Bassa Val di Susa e Val Cenischia

Cultura locale

Nell'area della Comunità Montana si trovano i siti di Vaie e di San Valeriano, testimonianze della presenza dell'uomo già nel III e IV millennio a.C. mentre i reperti qui ritrovati sono esposti nei musei di Susa e di Torino.

Successivamente i Celti popolarono la valle lasciando graffiti e altari a coppelle come testimonianze dell'età del ferro.

I Romani costruirono un'importantissima via di attraversamento delle Alpi ed eressero monumenti che conferirono la giusta importanza a quest'area, che anche in seguito fu nota come "porta d'Italia".
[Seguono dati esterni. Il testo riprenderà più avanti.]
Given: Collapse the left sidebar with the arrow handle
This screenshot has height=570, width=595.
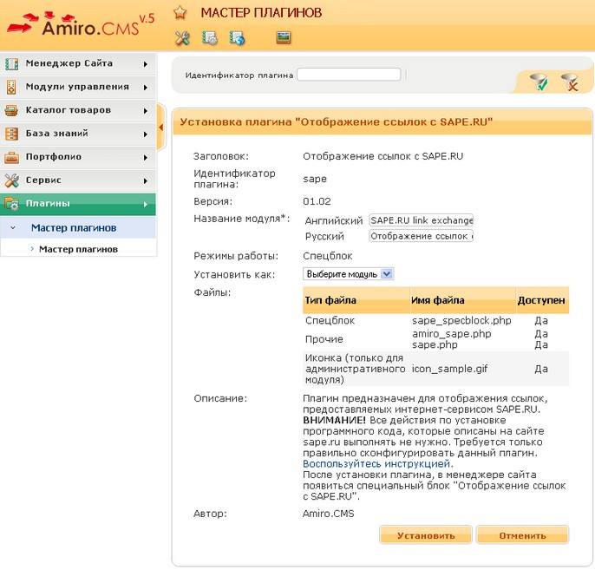Looking at the screenshot, I should click(161, 128).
Successivamente l'economia e la storia politica della Valle vennero influenzate dal sorgere di un alto numero di abbazie che all'epoca erano veri e propri centri di potere. Tra queste ricordiamo, in Val Cenischia, l'Abbazia di Novalesa, fondata nel 726 d.C.  e, nella bassa valle di Susa,  la Sacra di San Michele che vede le sue origini intorno all'anno 998 sul Monte Pirchiriano.

Quest'ultima è stata scelta come monumento simbolo della Regione Piemonte con la legge regionale n° 68 del 21/12/1994.

Il territorio si arricchì anche di castelli come quello di Avigliana, Susa, San Giorio e Bruzolo e di splendide case medioevali ancora visibili nei centri storici di numerose località valligiane.

In memoria del ricco passato della Valle, si svolgono ogni anno, il "Palio storico di Avigliana", manifestazione storica popolare che coinvolge tutta la città e attira nel caratteristico centro turistico moltissimi curiosi mentre a Susa una manifestazione analoga prende il nome di "Torneo storico dei Borghi".

Le gesta di antichi guerrieri continuano a vivere, invece, nella tradizionale "Danza degli Spadonari" attraverso la messa in scena di combattimenti spettacolari che si svolgono ogni anno nei piccoli centri di Venaus e San Giorio. I figuranti indossano elmi di ferro ricoperti di fiori, corpetti riccamente decorati e brandiscono grandi spade che vengono lanciate in aria e riprese al volo come fanno generalmente gli sbandieratori.

La Comunità Montana è impegnata nella valorizzazione dei prodotti tipici dell'area come, ad esempio, diversi tipi di frutti "dimenticati" come la rusnenta o il rosso di maffiotto oltre alla normale produzione di mele, formaggi, tra cui ricordiamo il seirass una tipica ricotta piemontese, la toma piemontese o il rebrusson , di antichissima origine.

Da non dimenticare la coltura del castagno che, con i notissimi marroni di Susa offre il miglior ingrediente per la preparazione del Marron glacès.

Dulcis in fundo, vale sempre la pena di fermarsi nei laboratori di pasticceria artigiana per gustare i canestrelli , la focaccia di Susa , prodotto tipico dell'Epifania o il Pan della Marchesa , una morbida torta di nocciole e mandorle tostate.